A canoe has a velocity of 0.390 m/s southeast relative to the earth. The canoe is on a river that is flowing at 0.760 m/s east relative to the earth.
Find the magnitude of the velocity v⃗ c/r of the canoe relative to the river
Given Velocity of canoe relative to earth = Vce = 0.390 m/sec. Southeast relative to the earth
Vce = 0.390 m/sec. at 45 deg south of east
Let x-direction will be in east direction and positive y-direction be in north direction.

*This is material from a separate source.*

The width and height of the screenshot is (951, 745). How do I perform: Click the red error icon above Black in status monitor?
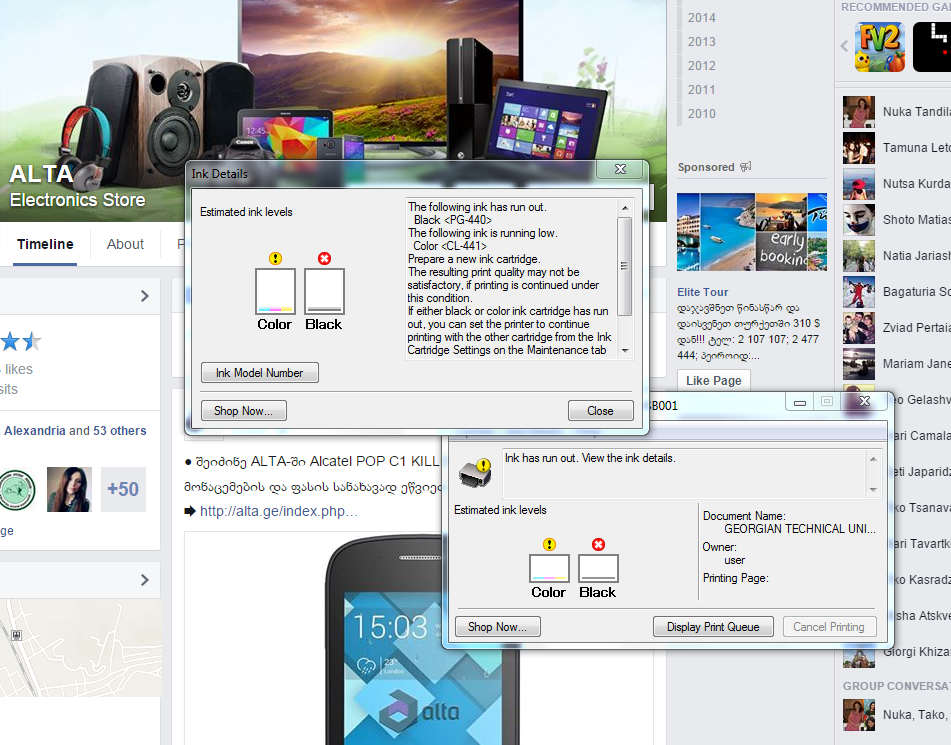(598, 545)
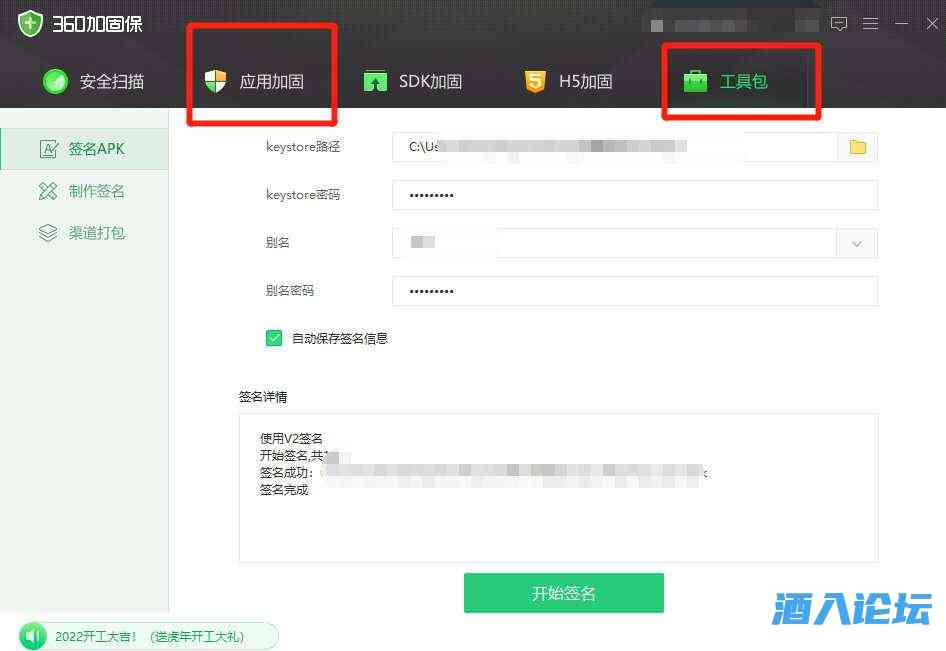The image size is (946, 651).
Task: Uncheck 自动保存签名信息 checkbox
Action: coord(274,338)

So, Vce = 0.390*cos(45 deg) i + 0.390*sin(45 deg) (-j)
Vce = 0.276 i - 0.276 j
also, velocity of river = Vre = 0.760 m/s in east direction
Vre = 0.760 i
Now using relative velocity,
Vce = Vcr + Vre
here, Vcr = velocity of canoe relative to river = ??
Vcr = Vce - Vre
Vcr = (0.276 i - 0.276 j) - 0.760 i
Vcr = (0.276 - 0.760) i - 0.276 j
Vcr = -0.484 i - 0.276 j
magnitude = |Vcr| = sqrt(0.484^2 + 0.276^2)
|Vcr| = 0.557 m/sec.
direction =
=
arctan(Vy/Vx)
=
arctan(0.276/0.484)
= 29.69 deg
therefore velocity Vcr of the canoe relative to the river at 30 deg at south of west.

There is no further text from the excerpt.